Work instructions: Leave the pictures out, and repeat exactly every line from the one with "Click the application icon in title bar" through the end of the data below.

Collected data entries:
----------------------------------------
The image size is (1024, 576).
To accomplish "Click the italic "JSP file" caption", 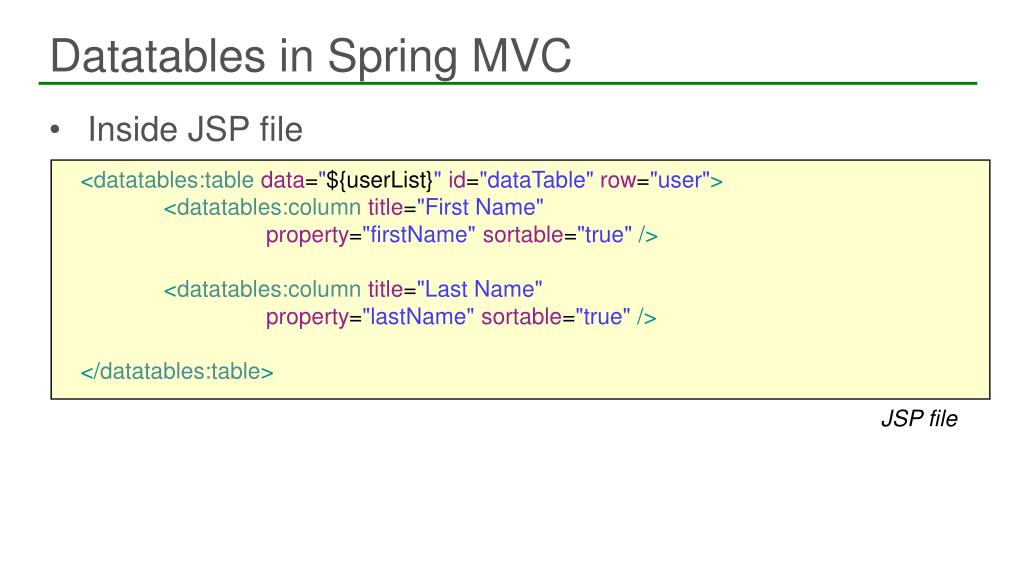I will [918, 419].
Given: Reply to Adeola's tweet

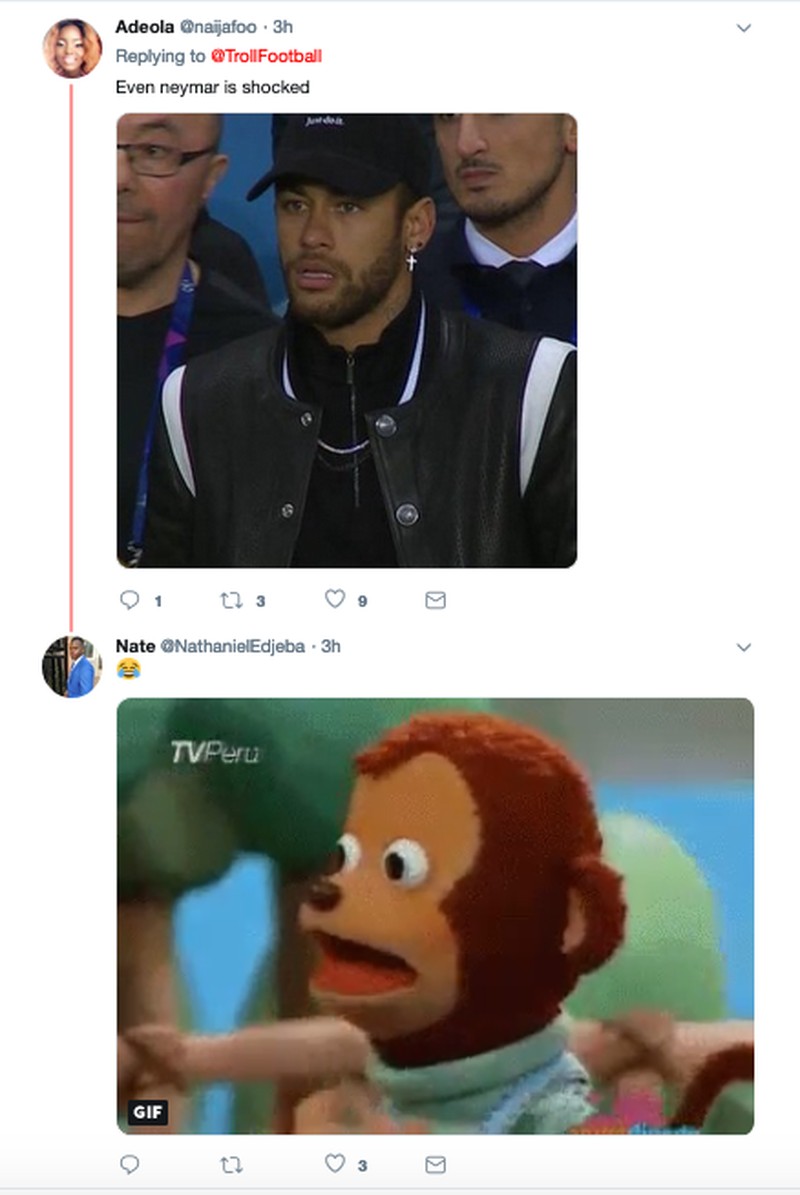Looking at the screenshot, I should pyautogui.click(x=129, y=600).
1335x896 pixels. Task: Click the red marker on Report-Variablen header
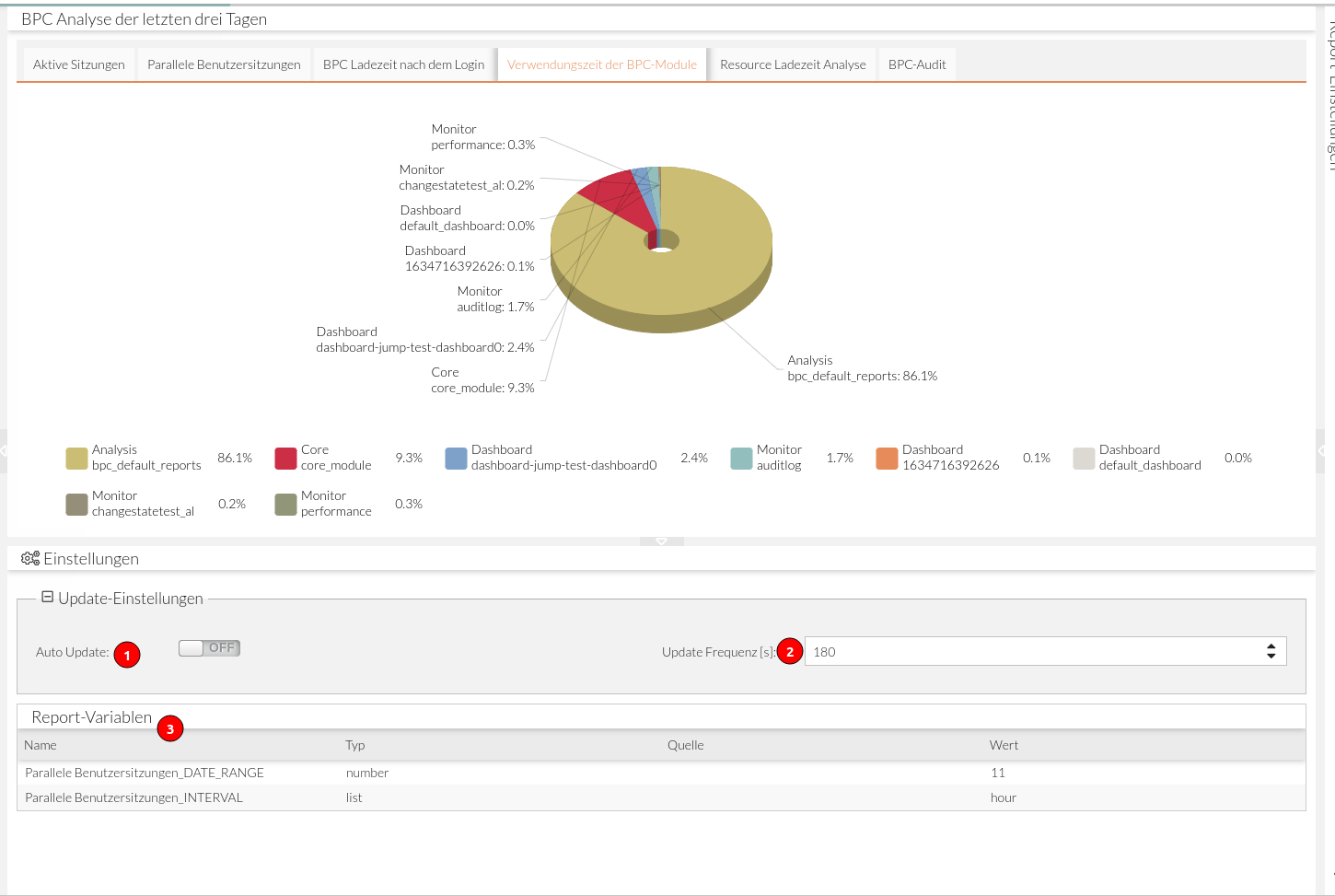click(171, 727)
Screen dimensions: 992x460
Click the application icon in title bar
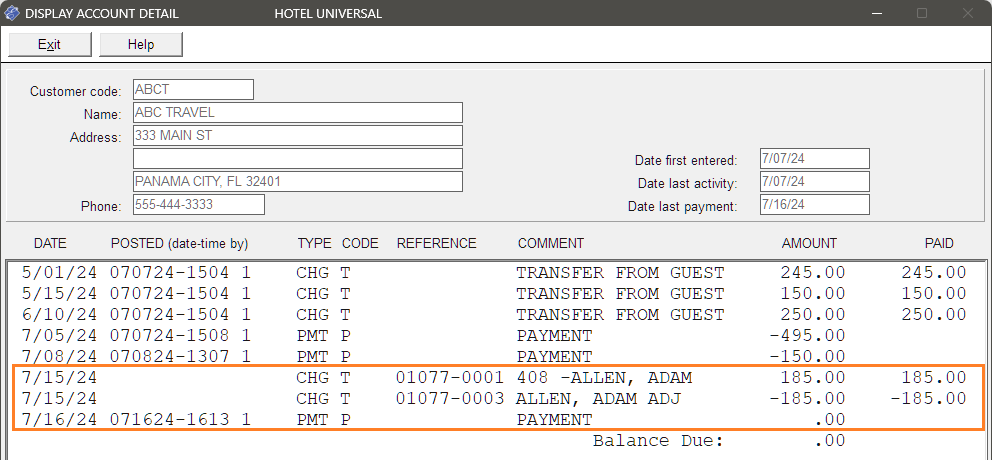click(11, 13)
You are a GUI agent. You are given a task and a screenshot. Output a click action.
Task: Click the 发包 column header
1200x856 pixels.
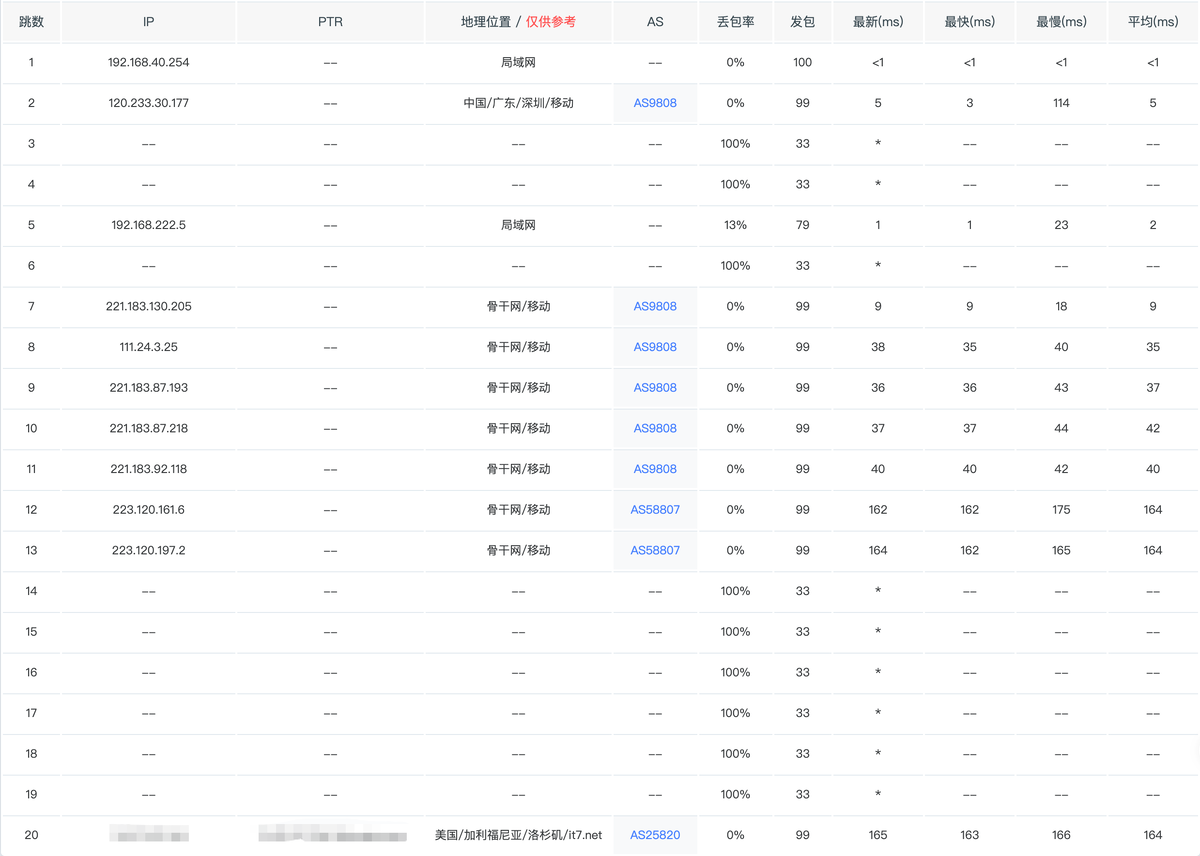(x=802, y=22)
----------------------------------------
Response for this exercise:
Click the application icon in title bar
click(11, 13)
You are a GUI agent. You are given a task and a screenshot. Output a click action.
Task: Click the 发包 column header
1200x856 pixels.
(x=802, y=22)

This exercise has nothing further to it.